4.1.8. doubleml.utils.PSProcessor#
- class doubleml.utils.PSProcessor(clipping_threshold: float = 0.01, extreme_threshold: float = 1e-12, calibration_method: str | None = None, cv_calibration: bool = False)#
Processor for propensity score calibration, clipping, and validation.
- Parameters:
clipping_threshold (float, default=1e-2) – Minimum and maximum bound for propensity scores after clipping.
extreme_threshold (float, default=1e-12) – Threshold below which propensity scores are considered extreme. Used for generating warnings.
calibration_method ({'isotonic', None}, optional) – If provided, applies the specified calibration method to the propensity scores before clipping.
cv_calibration (bool, default=False) – Whether to use cross-validation for calibration. Only applies if a calibration method is specified.
Examples
>>> import numpy as np >>> from doubleml.utils import PSProcessor >>> ps = np.array([0.001, 0.2, 0.5, 0.8, 0.999]) >>> treatment = np.array([0, 1, 1, 0, 1]) >>> processor = PSProcessor(clipping_threshold=0.01) >>> adjusted = processor.adjust_ps(ps, treatment) >>> print(np.round(adjusted, 3)) [0.01 0.2 0.5 0.8 0.99]
Methods
adjust_ps(propensity_scores, treatment[, ...])Adjust propensity scores via calibration and clipping.

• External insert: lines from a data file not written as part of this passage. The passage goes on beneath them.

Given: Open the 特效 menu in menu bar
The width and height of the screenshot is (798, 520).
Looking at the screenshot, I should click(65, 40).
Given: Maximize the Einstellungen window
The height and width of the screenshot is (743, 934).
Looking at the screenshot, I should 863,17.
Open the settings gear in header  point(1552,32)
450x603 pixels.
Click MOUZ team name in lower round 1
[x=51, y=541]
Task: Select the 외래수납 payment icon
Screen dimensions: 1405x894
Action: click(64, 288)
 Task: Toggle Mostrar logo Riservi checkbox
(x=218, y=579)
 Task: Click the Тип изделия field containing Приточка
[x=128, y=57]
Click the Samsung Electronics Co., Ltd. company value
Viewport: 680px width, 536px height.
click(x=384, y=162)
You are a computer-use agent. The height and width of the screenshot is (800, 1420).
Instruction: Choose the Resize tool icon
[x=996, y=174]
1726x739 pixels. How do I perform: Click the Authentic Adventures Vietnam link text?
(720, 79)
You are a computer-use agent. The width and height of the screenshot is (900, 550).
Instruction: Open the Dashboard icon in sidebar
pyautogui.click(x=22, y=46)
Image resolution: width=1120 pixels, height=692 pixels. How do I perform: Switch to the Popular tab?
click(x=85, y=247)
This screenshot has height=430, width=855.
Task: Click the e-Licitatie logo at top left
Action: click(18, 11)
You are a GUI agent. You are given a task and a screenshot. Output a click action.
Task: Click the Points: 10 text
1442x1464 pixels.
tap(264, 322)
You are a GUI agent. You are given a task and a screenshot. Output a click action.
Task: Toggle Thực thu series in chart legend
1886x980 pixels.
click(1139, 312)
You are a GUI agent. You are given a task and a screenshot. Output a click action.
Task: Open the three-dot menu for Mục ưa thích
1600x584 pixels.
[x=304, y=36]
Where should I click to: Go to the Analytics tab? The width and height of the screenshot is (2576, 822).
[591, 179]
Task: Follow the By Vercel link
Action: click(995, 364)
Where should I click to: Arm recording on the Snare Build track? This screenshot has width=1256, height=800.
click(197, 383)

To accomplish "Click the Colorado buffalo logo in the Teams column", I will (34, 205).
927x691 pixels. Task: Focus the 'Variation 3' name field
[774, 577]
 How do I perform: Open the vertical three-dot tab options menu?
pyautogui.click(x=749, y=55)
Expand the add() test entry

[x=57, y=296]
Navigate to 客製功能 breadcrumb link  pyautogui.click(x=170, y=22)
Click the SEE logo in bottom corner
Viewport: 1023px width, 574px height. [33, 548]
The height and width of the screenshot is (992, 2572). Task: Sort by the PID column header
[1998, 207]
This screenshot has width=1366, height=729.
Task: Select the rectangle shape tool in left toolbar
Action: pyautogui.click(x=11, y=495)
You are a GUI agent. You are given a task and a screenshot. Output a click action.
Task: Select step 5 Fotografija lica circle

from_config(config)Create PSProcessor from PSProcessorConfig.
Attributes
calibration_methodGet the calibration method.
clipping_thresholdGet the clipping threshold.
cv_calibrationGet whether cross-validation calibration is used.
extreme_thresholdGet the extreme threshold.
- PSProcessor.adjust_ps(propensity_scores: ndarray, treatment: ndarray, cv: int | list | None = None, learner_name: str | None = None) ndarray#
Adjust propensity scores via calibration and clipping.
- Parameters:
propensity_scores (np.ndarray) – Raw propensity score predictions.
treatment (np.ndarray) – Treatment assignments (1 for treated, 0 for control).
cv (int or list, optional) – Cross-validation strategy for calibration. Used only if calibration is applied.
learner_name (str, optional) – Name of the learner providing the propensity scores, used in warnings.
- Returns:
Clipped and validated propensity scores.
- Return type:
np.ndarray
- classmethod PSProcessor.from_config(config: PSProcessorConfig)#
Create PSProcessor from PSProcessorConfig.